MATERIAL FOR THIS EXERCISE |
● ● ● ● ●
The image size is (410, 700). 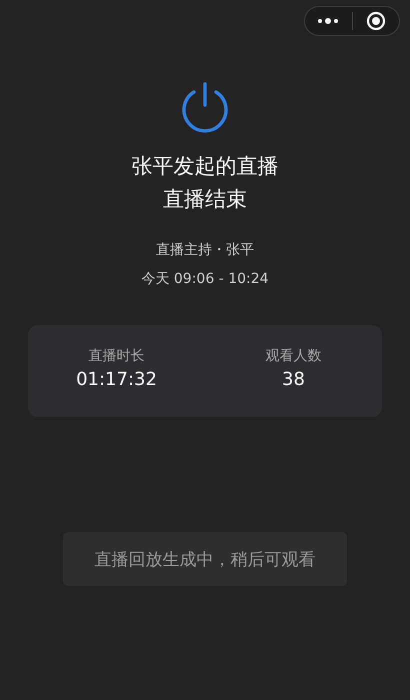 I want to click on target-icon, so click(x=376, y=21).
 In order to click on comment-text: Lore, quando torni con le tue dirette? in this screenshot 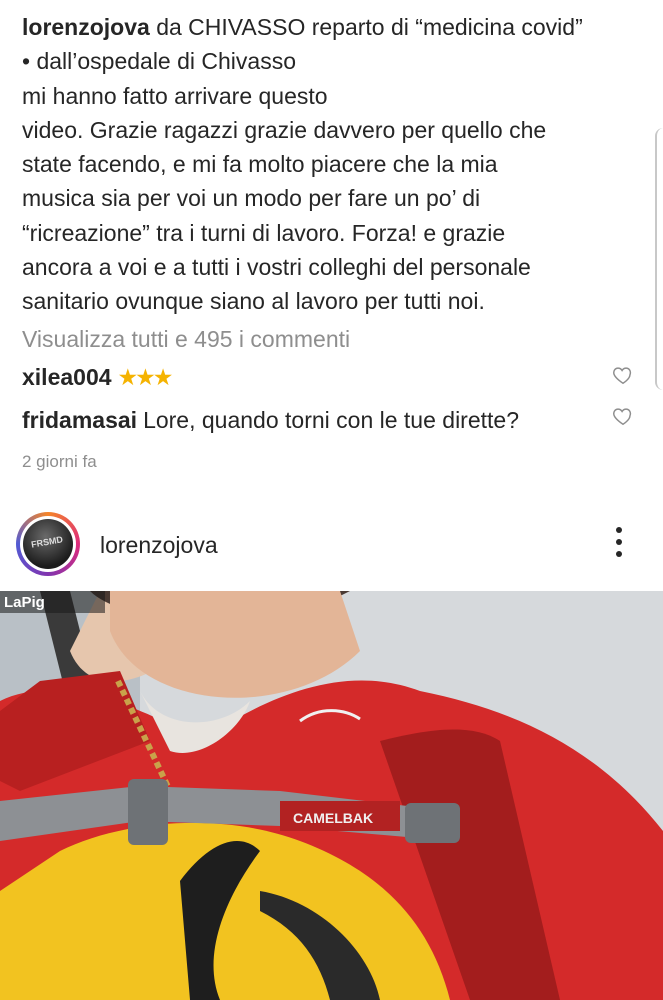, I will do `click(331, 420)`.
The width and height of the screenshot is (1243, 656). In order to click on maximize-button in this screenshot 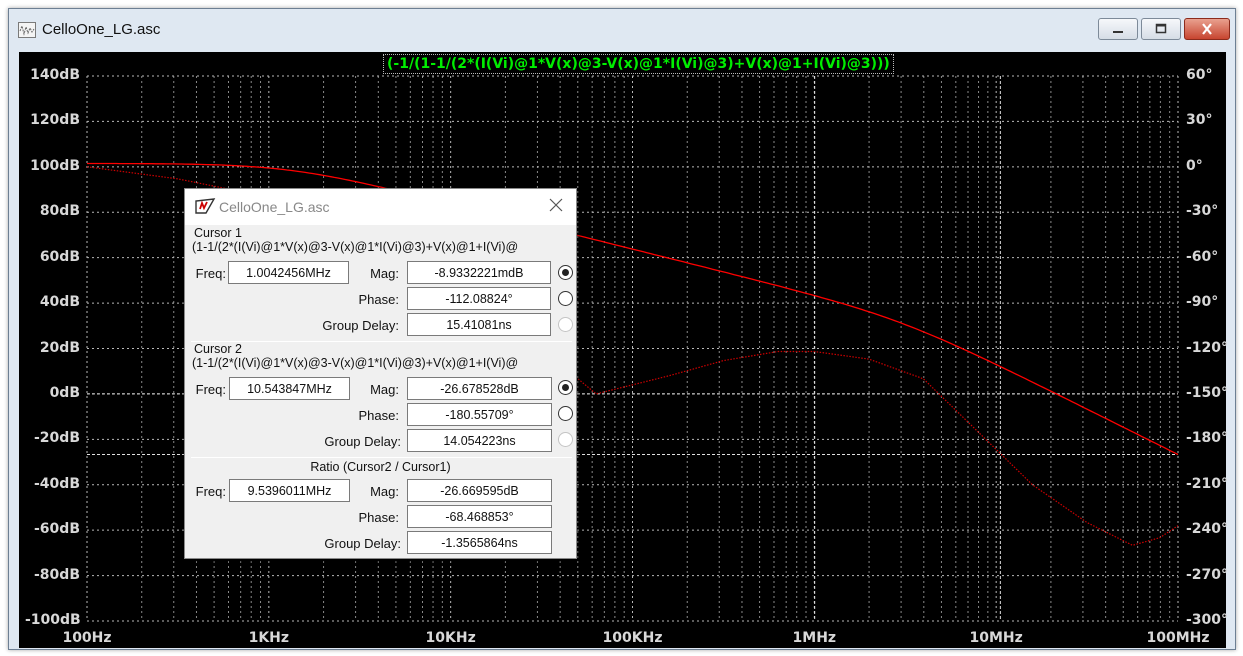, I will do `click(1161, 29)`.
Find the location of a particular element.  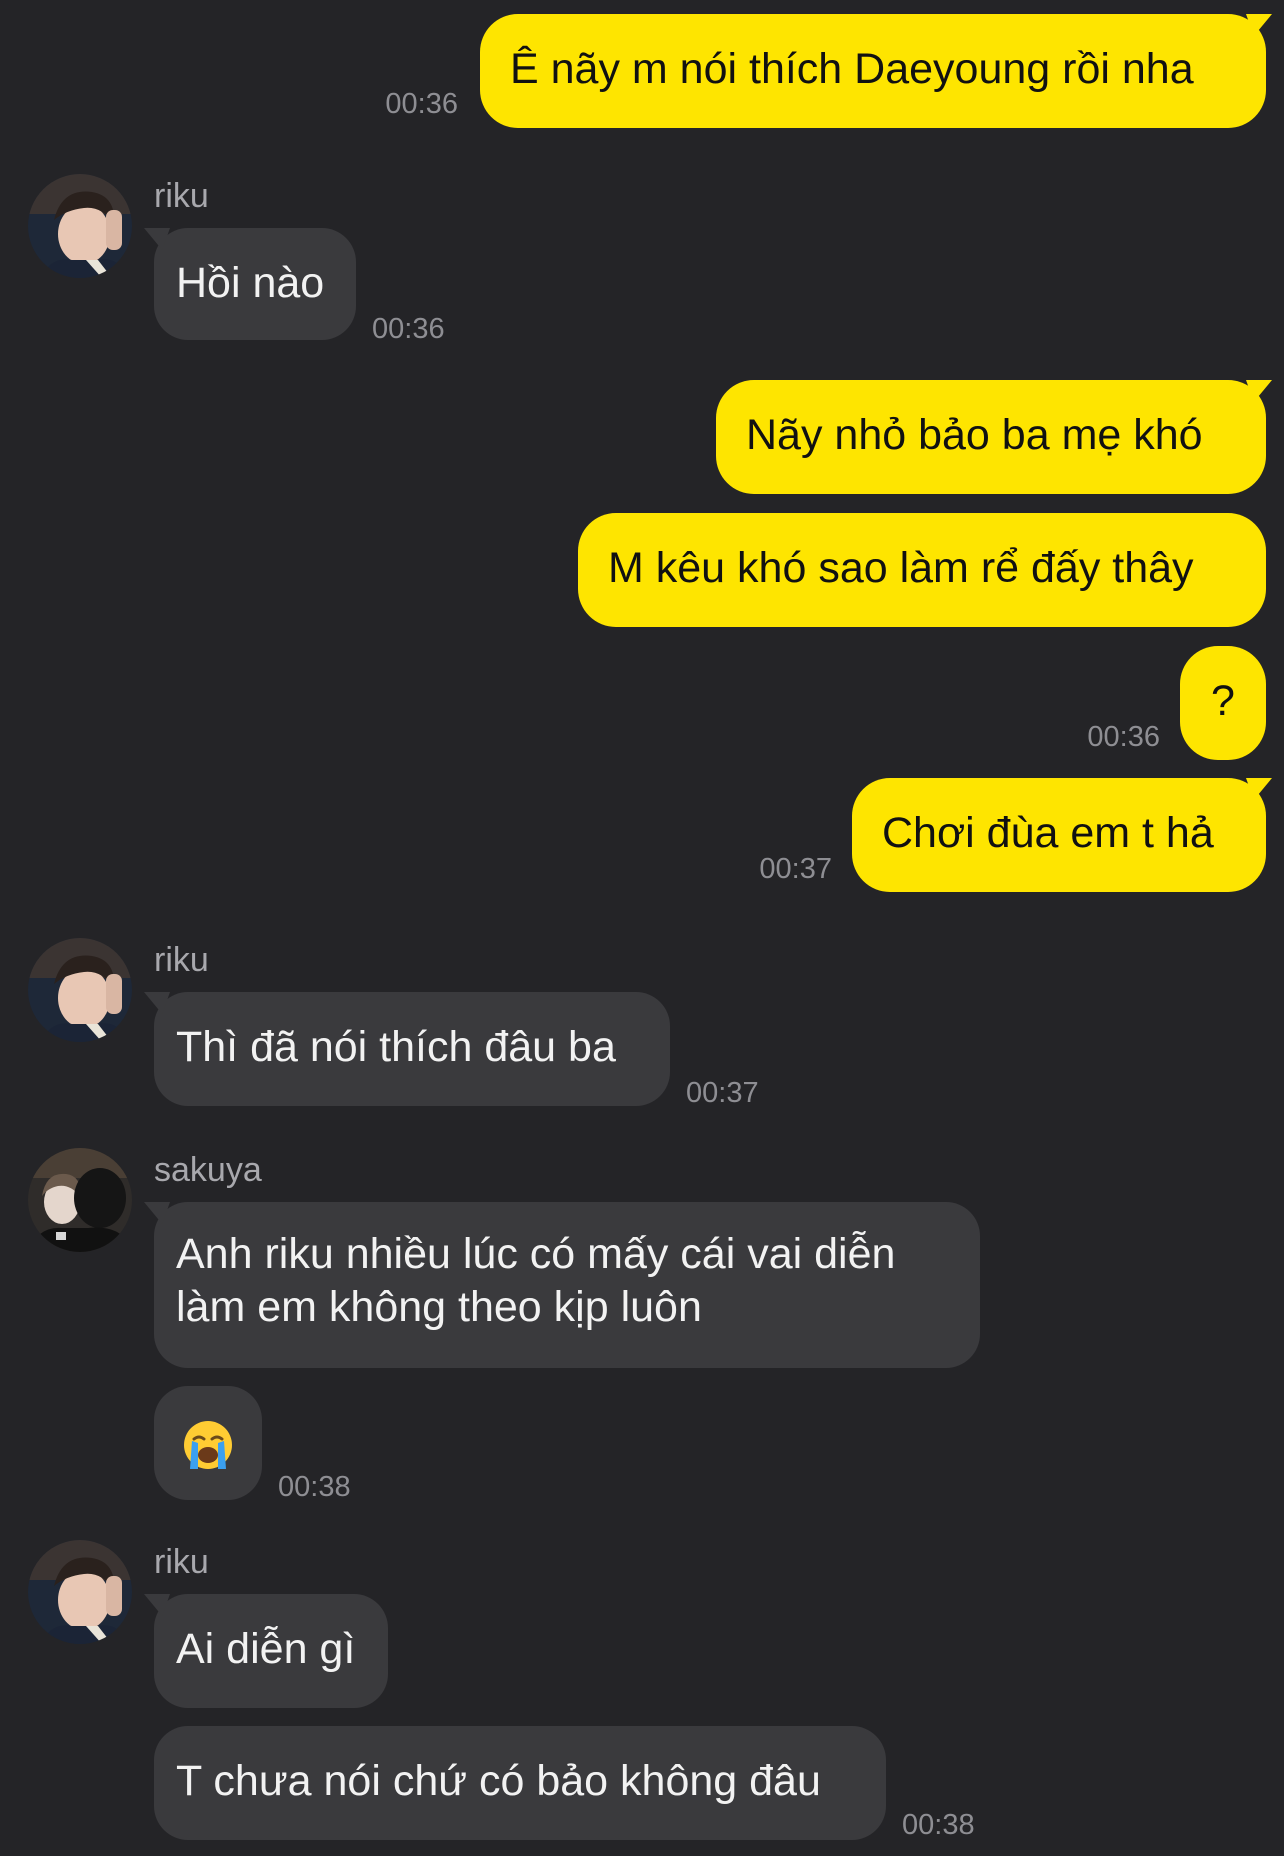

outgoing-message-bubble: Ê nãy m nói thích Daeyoung rồi nha is located at coordinates (873, 71).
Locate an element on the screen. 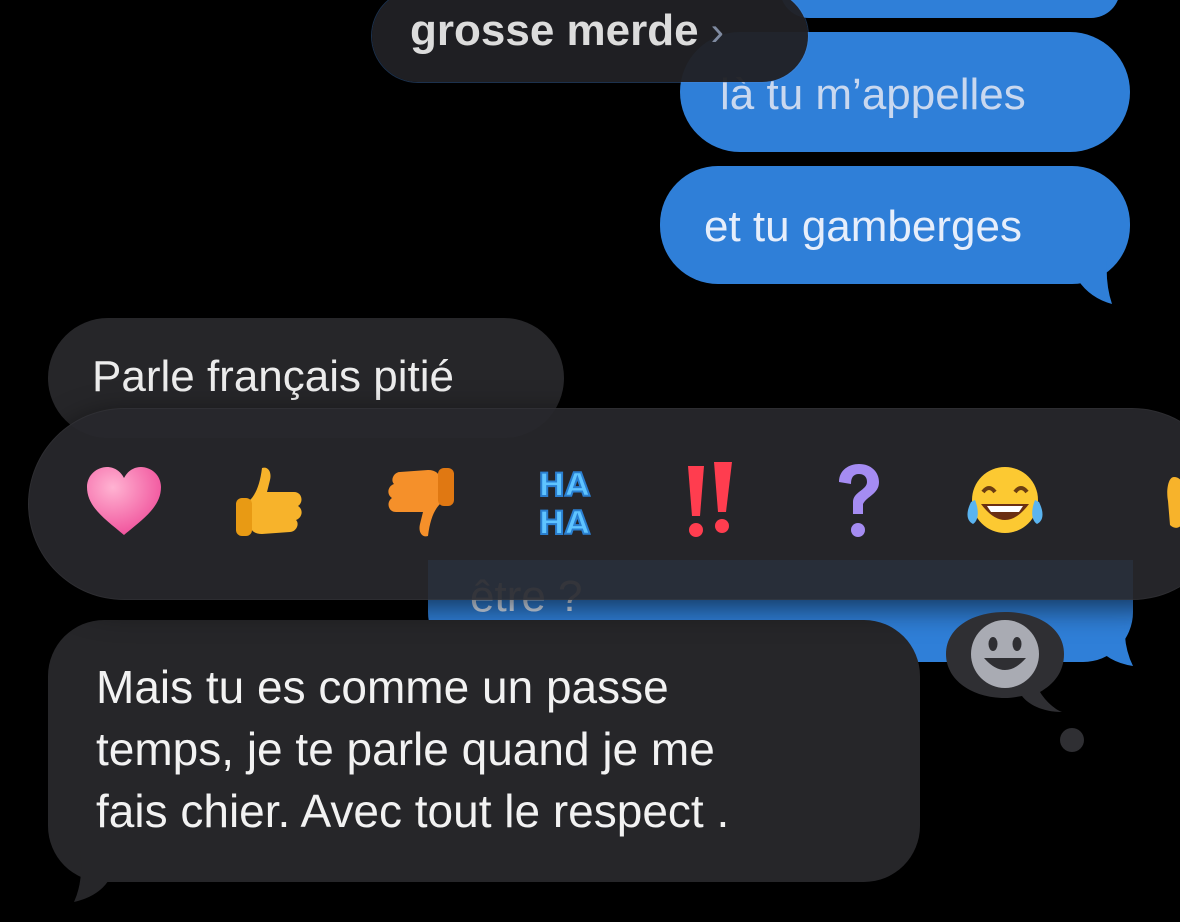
● ● ● ● ●
Rewrite the part of the material that opens with the line containing "Find the location of a particular element." and runs through the end as a numbered list, skipping blank lines and leaving out the pictures.

1. Find the location of a particular element.  
2. outgoing-message-bubble: Ê nãy m nói thích Daeyoung rồi nha is located at coordinates (873, 71).
3. Locate an element on the screen. 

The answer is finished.